Concentration:LigandMassSpec:Crystallization:Crystals were obtained by the sitting drop vapour diffusion method in a 96-well plate. 0.1 µl of the protein sample (diluted to 15 mg/ml) including 50 nM S Taurosporin was mixed with 0.2 µl of well solution consisting of 0.1 M Bis-Tris pH 5.5, 0.05 M MgCl2, 17.5% PEG 3350. The plate was incubated at 4 ºC and rod shaped crystals appeared within 3 days. The crystals were quickly transferred to cryo solution containing 0.1 M Bis-Tris pH 5.5, 0.1 M MgCl2, 25% PEG 3350, 0.3 M NaCl and 25% glycerol and flash-frozen in liquid nitrogen.
NMR Spectroscopy:Data Collection:Data to 1.6 Å resolution was collected at ESRF beamline ID29. A single crystal was used to collect 360º degrees oscillation range.
Data Processing:Data was processed with XDS and solved by MR using Molrep.
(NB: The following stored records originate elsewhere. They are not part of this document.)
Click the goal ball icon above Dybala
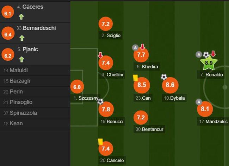The height and width of the screenshot is (166, 229). tap(164, 77)
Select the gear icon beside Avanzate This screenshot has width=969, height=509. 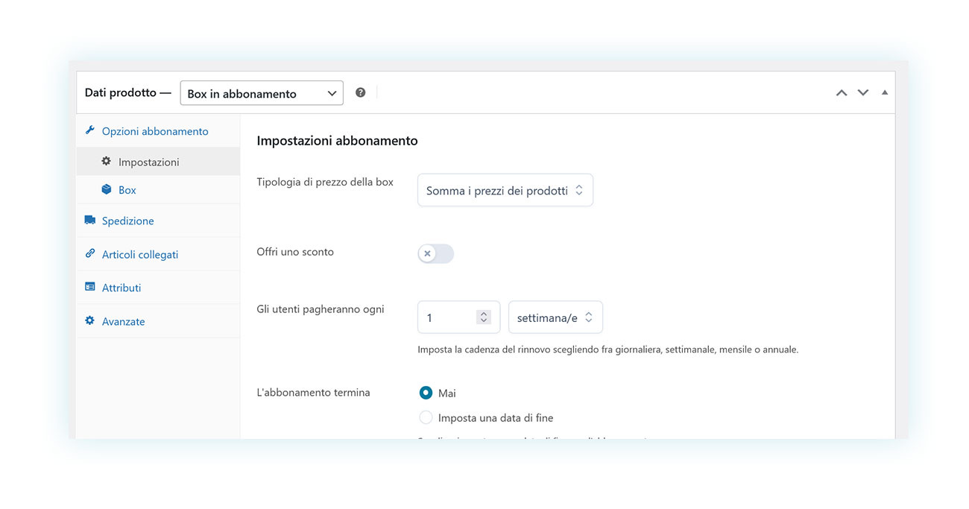(x=90, y=320)
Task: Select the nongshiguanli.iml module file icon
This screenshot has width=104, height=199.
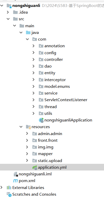Action: click(15, 174)
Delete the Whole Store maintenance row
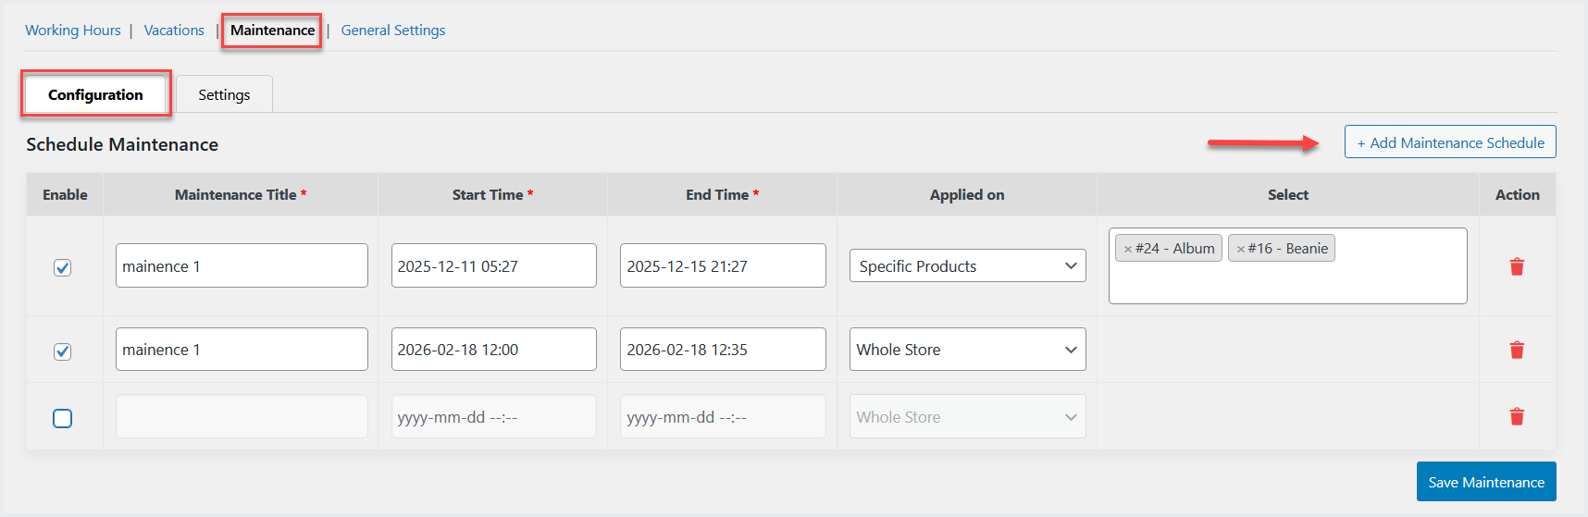This screenshot has width=1588, height=517. click(1517, 350)
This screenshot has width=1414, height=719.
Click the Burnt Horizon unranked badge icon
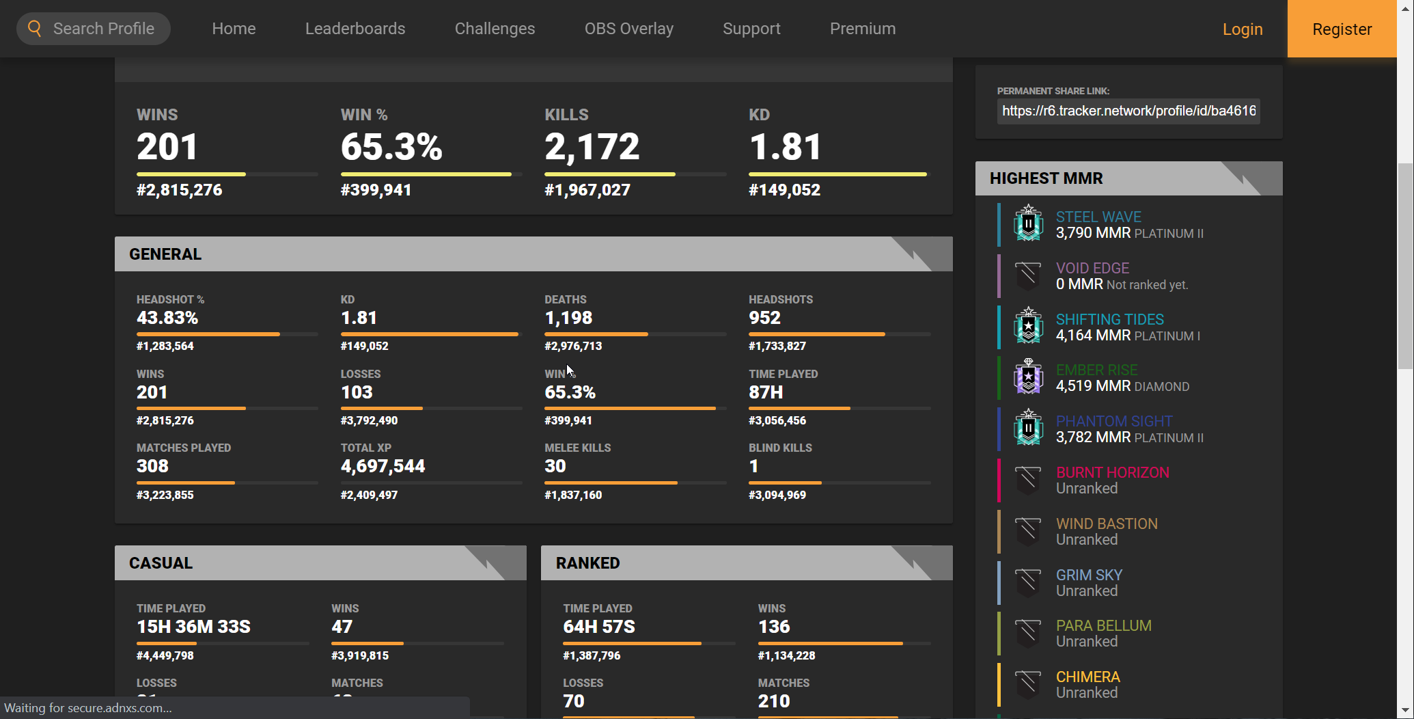tap(1028, 480)
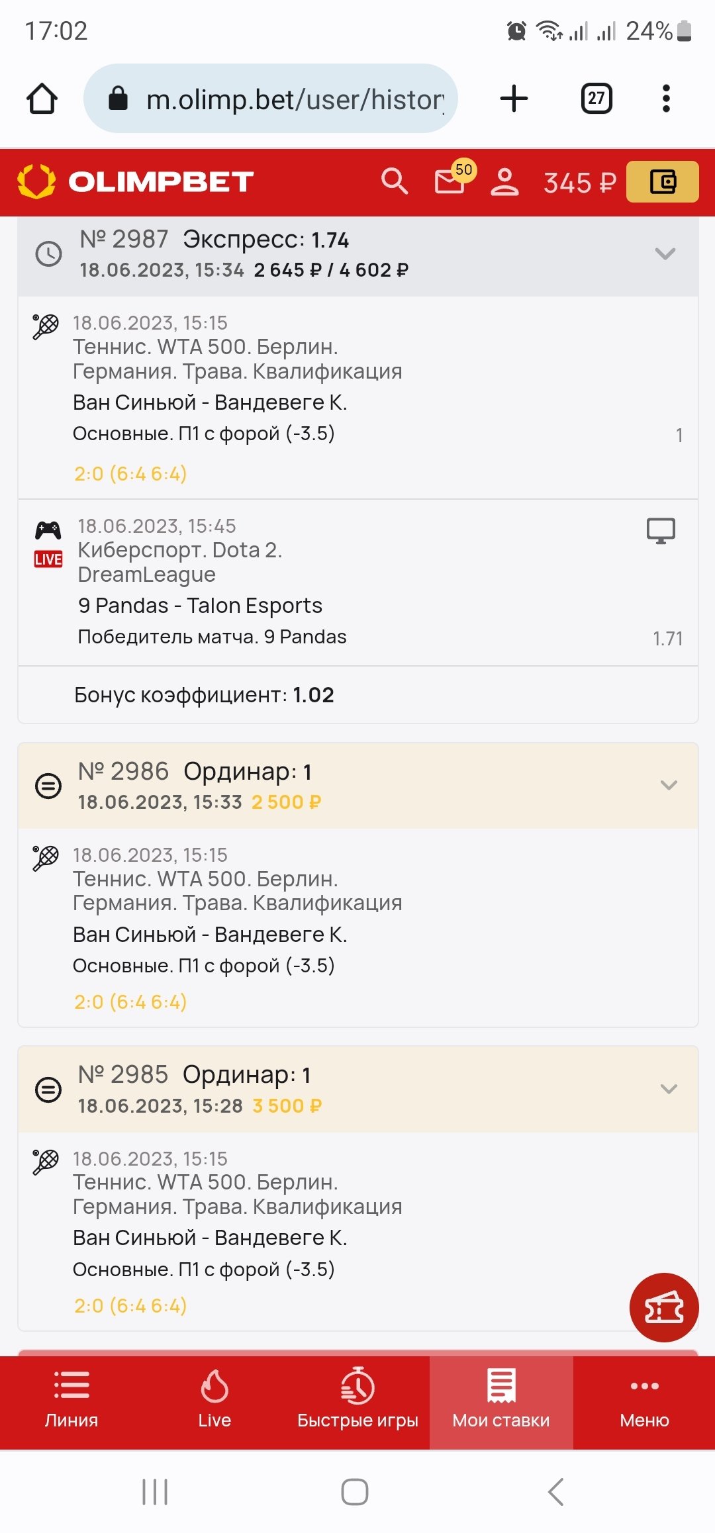Open the user profile icon
This screenshot has width=715, height=1533.
[x=504, y=181]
The space group was P21 with cell dimensions a=37.45 Å, b=96.14 Å, c=43.20 Å, α=90.00, β=93.66, γ=90.00. Automatic model building using Arp/warp was performed; Refmac5 was used for refinement and Coot for model building. Data in the interval 20.0-1.60 Å resolution was used during refinement. Final values for R and Rfree were 18.4% and 21.9%, respectively. Coordinates for the crystal structure were deposited in the Protein Data Bank, accession code 3CC6.